Les commerçants, à l'instar de Dan de la boutique Zoé Sisters, témoignent d’une semaine difficile : “C’était une première semaine catastrophique. Même si des clients se déplaçaient le matin, l’après-midi c’était le désert.” Les températures élevées ont rendu l’expérience d'achat désagréable.
Malgré la climatisation présente dans 80 % des magasins, la chaleur a été un obstacle majeur pour inciter les clients à sortir.

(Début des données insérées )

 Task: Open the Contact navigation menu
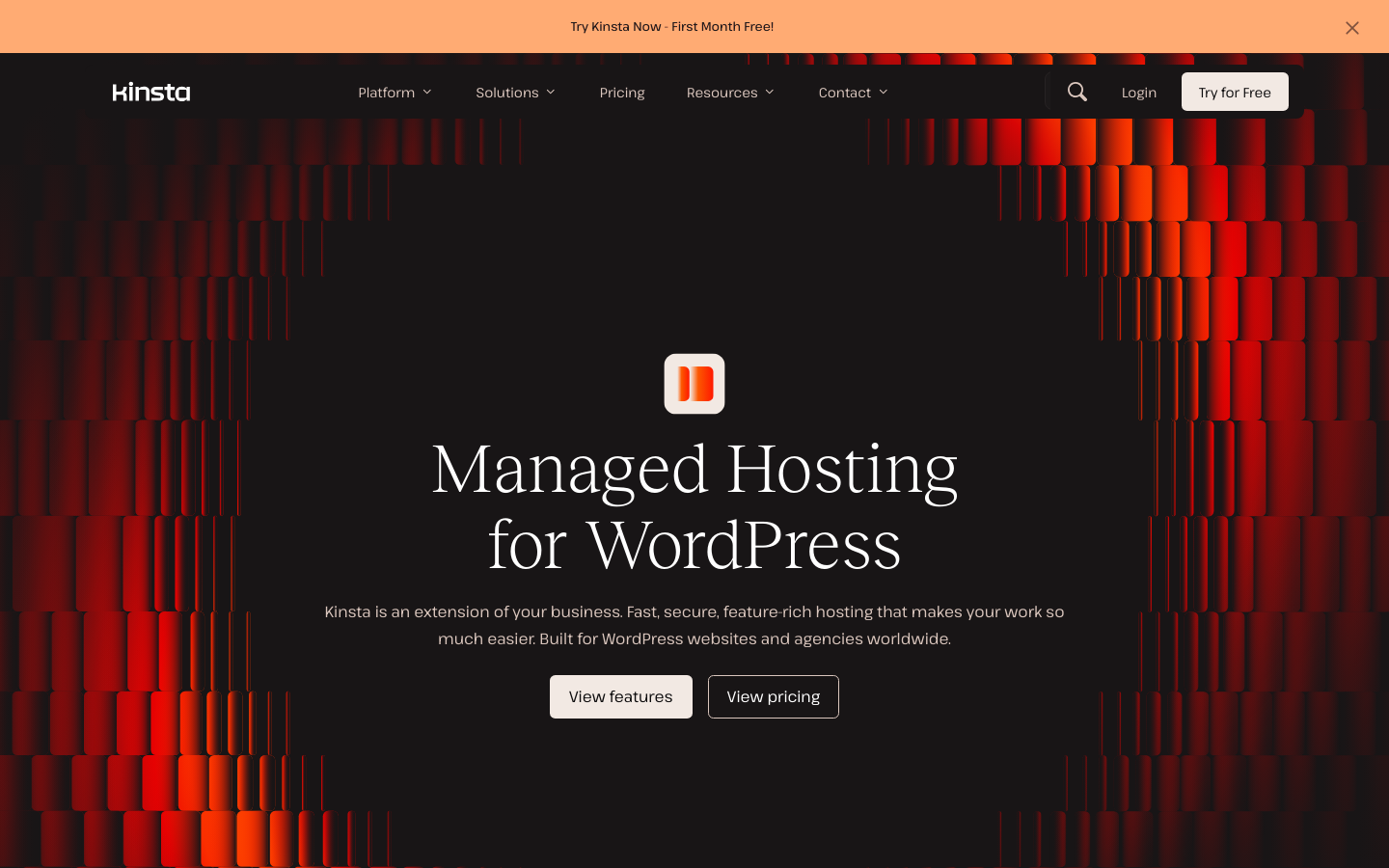844,93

Beaucoup affirment avoir ressenti un nouveau confinement.
Une ville à revitaliser
Grégory, de l’établissement À Côté Bis, souligne l'importance d'améliorer l'espace public : “Il manque de la végétation en ville, notamment le long de la rue Nationale, où un espace ombragé serait le bienvenu.” Il insiste sur l’importance de préserver la vitalité du centre-ville face à la concurrence de la périphérie.
Pour certains commerçants, la prolongation actuelle des soldes ne changera pas grand-chose : “Les petits prix d’été prennent le relais,” confie une responsable de la rue de la Scellerie.
Les chiffres concernant les ventes restent préoccupants, bien que certains, comme Julie d’Encore des Filles, estiment que “la canicule est moins nuisible que de se faire aligner pour des contraventions de stationnement.”
Les soldes, un concept à redéfinir
Les retours sur les soldes montrent que leur intérêt diminue. Une commerçante a même déclaré avoir organisé des soldes privées avant la période officielle, jugées plus rentables. “Les soldes, ça ne veut plus dire grand-chose,” conclut-elle.
Finalement, la canicule a apporté son lot de désavantages, mais les commerçants espèrent voir les clients revenir, au fil des jours, alors que le paysage commercial continue d’évoluer dans cette ville vibrant de potentiel.